Sure, okay, Bonita's a looker, but flattering her son wasn't going to make her flirt back with a man who had two pigtails and a married girlfriend, no matter how pearly his teeth.

“What's all this got to do with Benny's jaguarundi paper?” I asked. Benny had written a paper for school about the elusive South American wildcats long rumored to be living, in scarce numbers, in Florida, and he had collected enough of the old Florida-cracker accounts to make a convincing case that the long-tailed cats prowled around at Myakka, the cypress-swamp state park in the eastern part of the county. Rich travelers from the 1920s had brought the cats back from South America, planning to domesticate them. When that didn't work, the cats were either turned loose or escaped into the wild lands in the area and reproduced.

“Man, that paper convinced me those cats are out there. Hey, man, I'm a real good tracker. Why don't I leave the truck here and borrow Lilly Belle's car and go check it out? Then tomorrow, at the crack of day, I gotta go, get to Gainesville and sell me some cases of wine there. Them college kids suck up that organic wine. After that, up to Atlanta. Got a bunch of health food stores and fancy-ass wine stores in that town.” He grinned again at Bonita, then turned to me.

“Hey, Lilly Belle, why don't you come with me, like old times, you and me in the woods.” He winked, implying exactly the kind of thing I'd rather Bonita never suspected.

“I can't.
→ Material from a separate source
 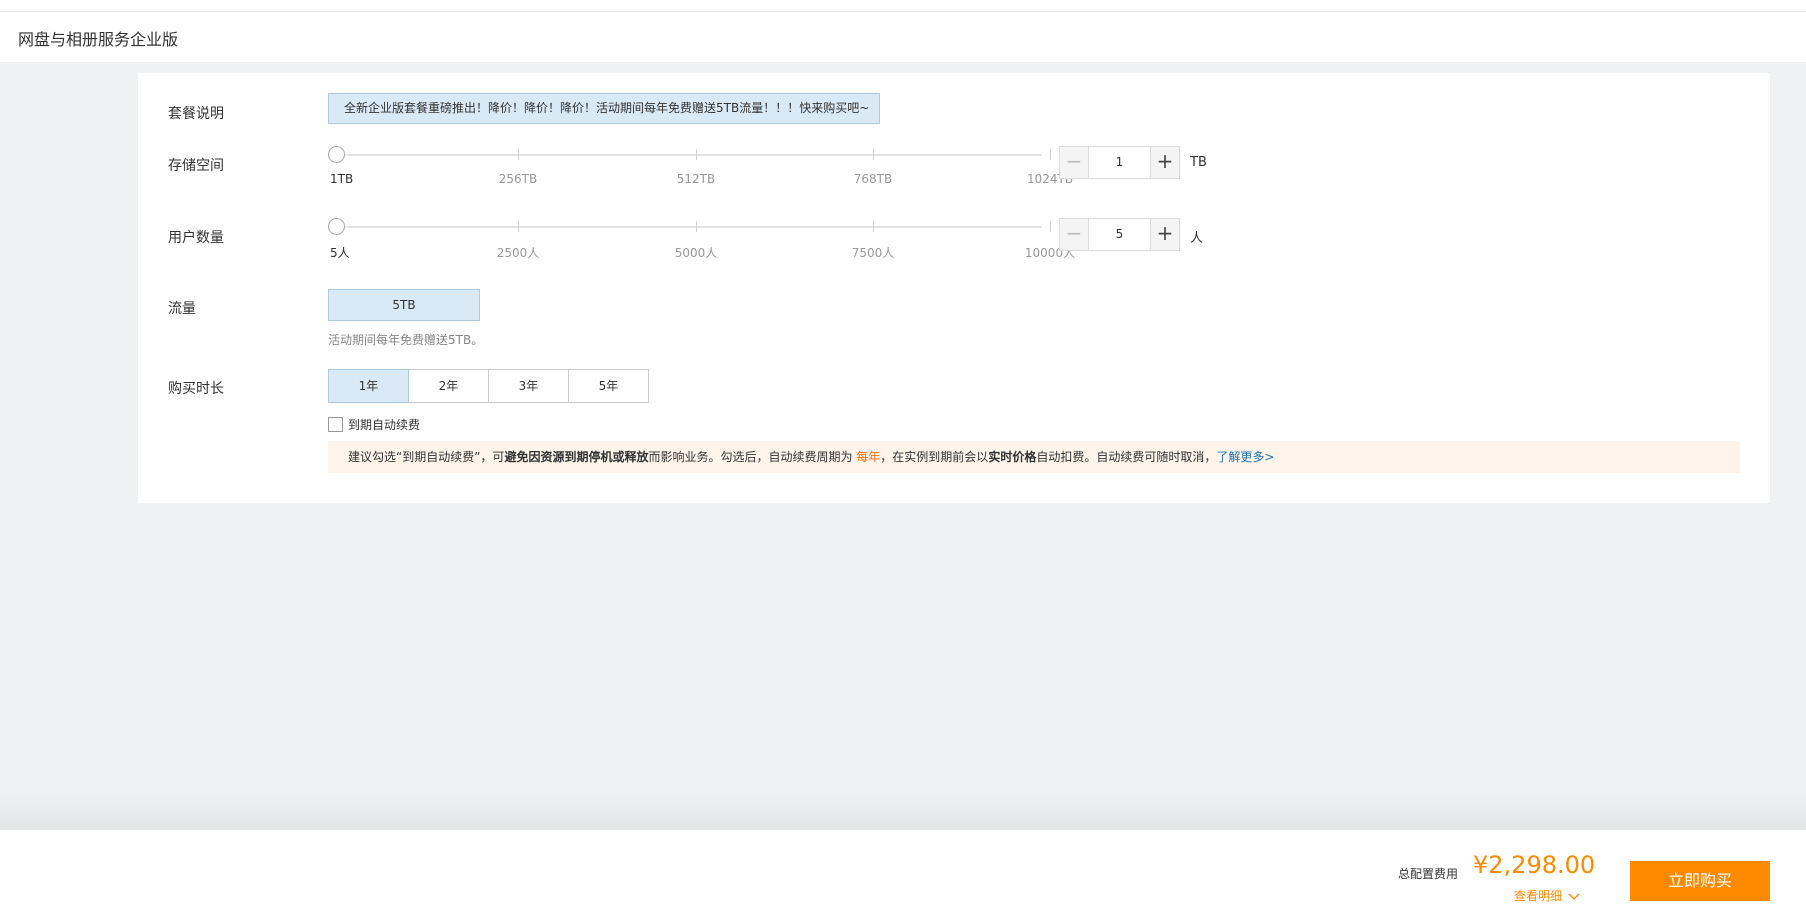 What do you see at coordinates (196, 166) in the screenshot?
I see `storage-label: 存储空间` at bounding box center [196, 166].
Not today. I'm getting ready for an oral argument.”

“What's that?”

“It's an appellate argument.”

“Yeah, oh, sure, like all those high-priced boys did before the Supreme Court so we'd know who our president was gonna be.”
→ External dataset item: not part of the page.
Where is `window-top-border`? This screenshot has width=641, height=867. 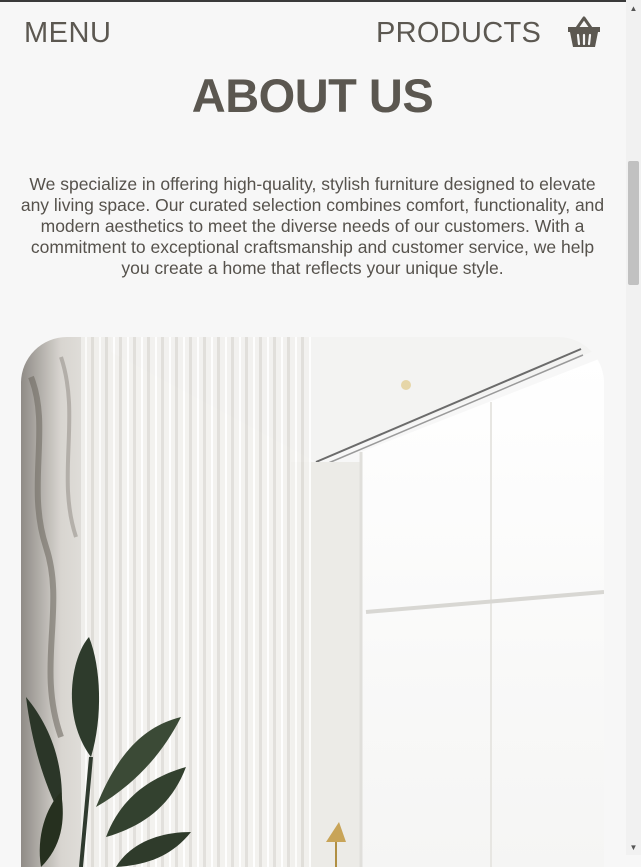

“Precisely. I have twenty minutes to convince a three-judge panel in the appellate court in Lakeland to affirm the summary judgment I won at the trial level for my client, who is a counselor, and one of his patients claimed that his, er, his . . . therapy fell below the applicable standard of care.” Yeah, the woman who was suing my guy thought she'd been abducted by space aliens, oh, and get this, had the nerve to accuse my client of malpractice, just because he thought for an hourly fee rivaling my own that he could reduce her lingering emotional trauma. This would, no doubt, play good in the rarified air of the appellate court.

“You always were one to plan everything down to a gnat's eyebrows, but what's so hard about a twenty-minute speech you gotta spend all day working on it?”
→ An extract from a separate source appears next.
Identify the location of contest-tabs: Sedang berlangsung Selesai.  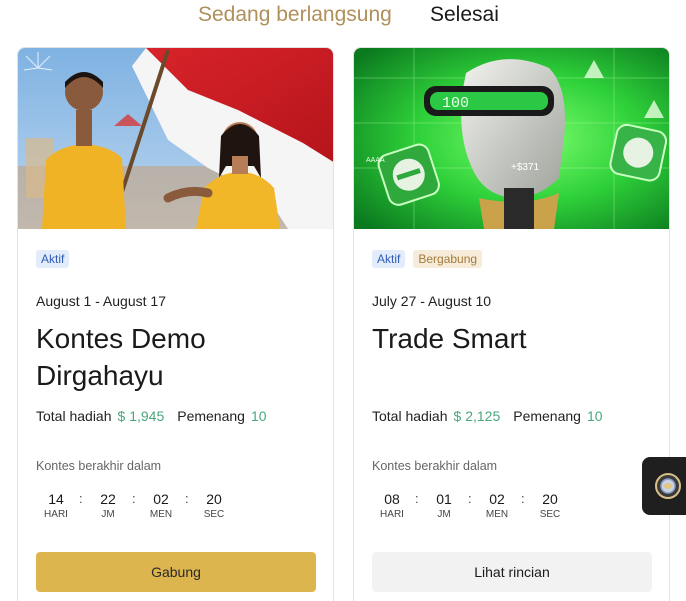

“Because, while I'm trying to argue my client's position, the judges can, and do, interrupt with questions. They can ask me anything about the case and I absolutely have to know the answers, no matter how obscure the question, and then I have to twist my answers to support the summary judgment I won at the trial level. See, a summary judgment is when the trial judge rules on a case before it goes to the jury, because the facts are not really in dispute and the law is clear, and in my case—”

“Whoa, Lilly Belle. Stop. TMI, babe.”

“ ‘TMI'?” Bonita asked.

“Too much info. Way too much,” Dave said.

“Hey, bud, you made me listen to your entire monologue on how the combustion engine works in an average car, which took hours, days even, and—”

“Belle, I didn't want you helpless, broke down on the side of the road, or taken advantage of by some mechanic thinking girls don't know spit about cars. But, sweetheart, when do you think I might need to know what a summary judgment is?”

“Okay, but you asked. And no, I can't go with you to Myakka. I'm busy. I already told you I'm working. I work for a living. I have clients. I can't run off with you at the drop of a hat just because you show up from out of nowhere.”

“Whoa. Got it, Belle. Got it, okay.” Dave turned to Benicio. “Hey, Benny, you want to come with me to Myakka, see if we can track us a jaguarundi?”

“Cool,” Benny said before Bonita could object. “We can take my Ford Ranger. It's a 1992, but it's only got 170,000 miles on it.”

“You got a Ford with 170,000 miles, and it still runs? You a mechanic or a mojo?” Then Dave eyed Benny closer. “You can't be no sixteen.”

“Almost, and I got a learner's permit, but I've been driving since I was twelve. Lilly taught me. She got me that truck too.”

Yep, and Bonita was still working on forgiving me for both facts.